Mais je ne le peux pas. Je ne le peux plus...

Quelque chose s’est passé dans le crépuscule du premier jour de l’ouragan. Quelque chose que je ne m’explique pas encore. Quelque chose qui m’a rompue.

Malgré mes yeux figés et ma joue gauche posée à même le sable mouillé, j’arrive quand même, et j’en suis quelque peu soulagée, à balayer du regard ce village bâti comme Anse Bleue. Les mêmes cases étroites. Toutes portes et toutes fenêtres closes. Les mêmes murs lépreux. Des deux côtés d’une même voie boueuse menant à la mer.

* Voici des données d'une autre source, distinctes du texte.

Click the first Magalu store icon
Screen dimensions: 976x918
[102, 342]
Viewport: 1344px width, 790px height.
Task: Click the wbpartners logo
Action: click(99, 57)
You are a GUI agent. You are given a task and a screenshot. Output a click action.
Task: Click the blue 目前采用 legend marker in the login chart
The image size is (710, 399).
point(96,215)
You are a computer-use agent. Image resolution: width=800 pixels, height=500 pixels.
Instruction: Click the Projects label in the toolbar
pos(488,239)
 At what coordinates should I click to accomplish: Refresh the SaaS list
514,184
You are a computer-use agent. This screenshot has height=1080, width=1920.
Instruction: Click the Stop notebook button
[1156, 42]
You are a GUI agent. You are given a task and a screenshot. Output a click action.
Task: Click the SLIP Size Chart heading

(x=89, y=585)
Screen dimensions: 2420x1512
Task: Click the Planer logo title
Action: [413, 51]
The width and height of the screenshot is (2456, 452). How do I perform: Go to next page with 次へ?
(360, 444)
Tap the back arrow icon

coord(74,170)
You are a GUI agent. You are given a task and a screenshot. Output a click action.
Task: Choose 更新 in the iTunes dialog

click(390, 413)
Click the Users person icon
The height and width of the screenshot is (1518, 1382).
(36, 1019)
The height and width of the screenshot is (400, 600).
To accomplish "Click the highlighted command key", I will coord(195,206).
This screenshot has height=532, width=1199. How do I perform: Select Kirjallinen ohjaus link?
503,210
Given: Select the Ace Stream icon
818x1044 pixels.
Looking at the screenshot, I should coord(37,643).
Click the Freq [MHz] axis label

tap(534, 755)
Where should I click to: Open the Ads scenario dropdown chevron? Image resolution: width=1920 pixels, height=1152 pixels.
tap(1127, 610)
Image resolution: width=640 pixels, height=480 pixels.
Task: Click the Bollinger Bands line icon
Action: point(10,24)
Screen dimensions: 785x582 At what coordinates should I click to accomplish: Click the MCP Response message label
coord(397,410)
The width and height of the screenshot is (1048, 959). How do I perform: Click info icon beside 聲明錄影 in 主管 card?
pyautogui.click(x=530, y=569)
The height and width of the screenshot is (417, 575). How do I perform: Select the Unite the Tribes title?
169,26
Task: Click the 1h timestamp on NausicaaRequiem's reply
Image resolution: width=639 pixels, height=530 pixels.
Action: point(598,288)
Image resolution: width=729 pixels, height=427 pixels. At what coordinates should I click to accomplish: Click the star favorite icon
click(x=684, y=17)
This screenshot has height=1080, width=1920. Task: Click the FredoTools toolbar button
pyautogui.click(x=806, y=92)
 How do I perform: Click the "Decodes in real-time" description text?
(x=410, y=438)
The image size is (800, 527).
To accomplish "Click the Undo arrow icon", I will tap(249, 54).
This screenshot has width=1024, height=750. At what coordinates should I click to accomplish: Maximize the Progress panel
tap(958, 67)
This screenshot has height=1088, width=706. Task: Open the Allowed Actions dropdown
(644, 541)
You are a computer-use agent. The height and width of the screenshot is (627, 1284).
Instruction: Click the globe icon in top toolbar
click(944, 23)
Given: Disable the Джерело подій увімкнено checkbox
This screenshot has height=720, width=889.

J’ai envie de faire monter un cri de mon ventre à ma gorge et de le faire gicler de ma bouche. Fort et haut. Très haut et très fort jusqu’à déchirer ces gros nuages sombres au-dessus de ma tête. Crier pour appeler le Grand Maître , Lasirenn et tous les saints. Que j’aime- rais que Lasirenn m’emmène loin, très loin, sur sa longue et soyeuse chevelure, reposer mes muscles endoloris, mes plaies béantes, ma peau toute ridée par tant d’eau et de sel. Mais avant qu’elle n’en- tende mes appels, je ne peux que meubler le temps. Et rien d’autre...

De tout ce que je vois.
De tout ce que j’entends.
De tout ce que mes narines hument.
De chaque pensée, fugace, ample, entêtante. En attendant de 
comprendre ce qui m’est arrivé.

L’inconnu a sorti son téléphone portable de sa poche droite : un Nokia bas de gamme comme on en voit de plus en plus au All Stars Supermarket à Baudelet. Mais il n’a pas pu s’en servir. Il tremblait de tous ses membres. Tant et si bien que le téléphone lui a échappé des mains et est tombé tout contre ma tempe gauche. Encore un peu et le Nokia aurait achevé de m’enfoncer l’œil...

L’homme a reculé d’un mouvement brusque, le regard épouvanté. Puis, prenant son courage à deux mains, a plié lentement le torse et allongé le bras. D’un geste rapide, il a attrapé le téléphone en pre- nant un soin inouï à ne pas me toucher.

Je l’ai entendu répéter tout bas, trois fois de suite, d’une voix étouffée par l’émotion : « Grâce la Miséricorde, grâce la Miséricorde, grâce la Miséricorde. » J’entends encore sa voix... Elle se confond avec la mer qui s’agite en gerbes folles dans mon dos.